Nochmals, der Link von Werner mit den sehr kurzlebigen Killis war sehr gut,
und es steht eigentlich alles genau zur Sache darin.

Das die __ Rotfeder hier im Thema, sowie auch ein __ Goldfisch ein Kaltwasserfisch ist, dürfte wohl unumstritten sein.



> Jochen, vielleicht kannst Du meinen Gedankengang nachvollziehen und differenzieren was mir im Moment noch nicht gelingt.



Mehr kann ich leider nicht zum Thema schreiben.

Mit freundlichen Gruss,
Jochen.


----------



## Knoblauchkröte (1. Nov. 2010)

*AW: Rotfedern im Aquarium*

Hi Regine,

Du bist in der Beweispflicht für deine Behauptung hier, das eine kalte Überwinterung heimischer Fische Humbug ist, Du bist ja der einzige der das hier oder im anderen Forum behauptet und dutzende/hunderte sagen dir aus jahrelanger/jahrzehnte langer Eigenerfahrung das das dauerhaft nicht gut geht (kann man schließlich auch selbst durch googlen selbst rausfinden was heimische Fische für Lebensraum- und Ansprüche haben Wassertemperaturen haben

Bei jedem neu gekauften Gerät was defekt ankommt hat auch der Händler die Nachweispflicht wenn er behauptet das sei beim Verkauf noch heil gewesen.

An deiner Stelle würde ich mir auch mal das Tierschutzgesetz anschauen. Wer Tiere hält ist verpflichtet ihnen das naturgemäße Verhalten und Leben an das sie angepaßt sind zu ermöglichen.

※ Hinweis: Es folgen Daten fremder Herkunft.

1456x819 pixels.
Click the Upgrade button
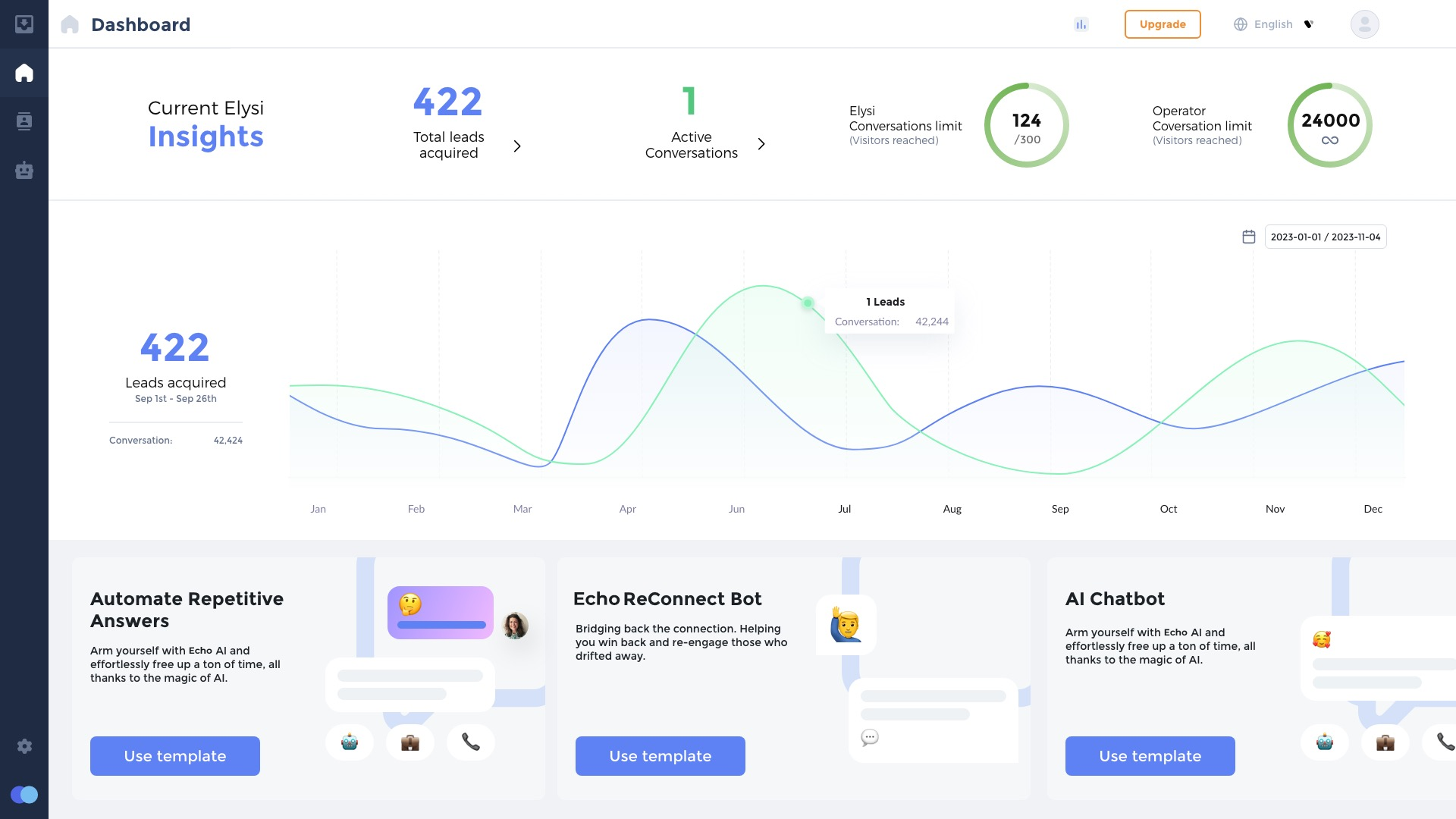1162,24
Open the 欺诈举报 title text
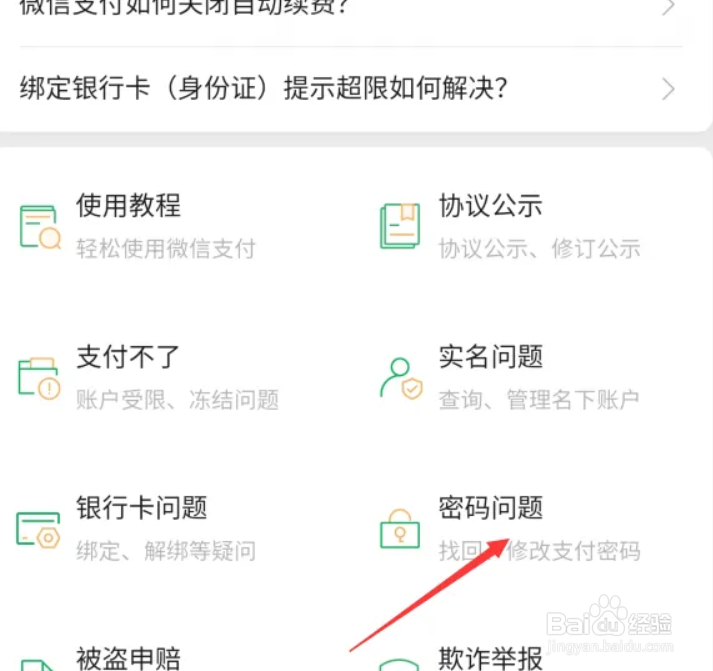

@Regine: So lange gibt die von dir Genannten noch gar nich bei uns Karpfen leben hier erst seit dem späteren Mittelalter (in Großbritannien gibt es sie gerade mal 400 Jahre) und Goldfische sind erst um 1770/80 erstmals nach Europa gekommen als Geschenk des Chinesischen Kaisers an einen Königshof. In Naturgewässern sind sie erst seit 1890/1900 nachgewießen, auch den __ Giebel gibts hier nicht viel länger - und Karpfen z.B sind bis heute noch nicht an die möglichen Wassertemperaturen hier angepaßt Hast Du letzten Winter mal die Bilder von den toten Karpfen in Ungarn, Polen, Ostdeutschland, Frankreich, Italien gesehen die zu hunderttausenden die Flüsse heruntertrieben. War ein gutes Beispiel das Arten aus wärmeren Regionen sich selbst nach 500-600 Jahren noch nicht wie die schon seit 10.000-12.000 Jahren heimischen Fische an die hier möglichen Wassertemperaturen anpassen konnten


----------



## Regs (2. Nov. 2010)

*AW: Rotfedern im Aquarium*

Hallo Frank,

Du scheinst nicht zu verstehen, dass Goldfische Kaltwasserfische sind und sich sehr problemlos im Aquarium bei Zimmertemperatur zu jeder Jahreszeit halten lassen.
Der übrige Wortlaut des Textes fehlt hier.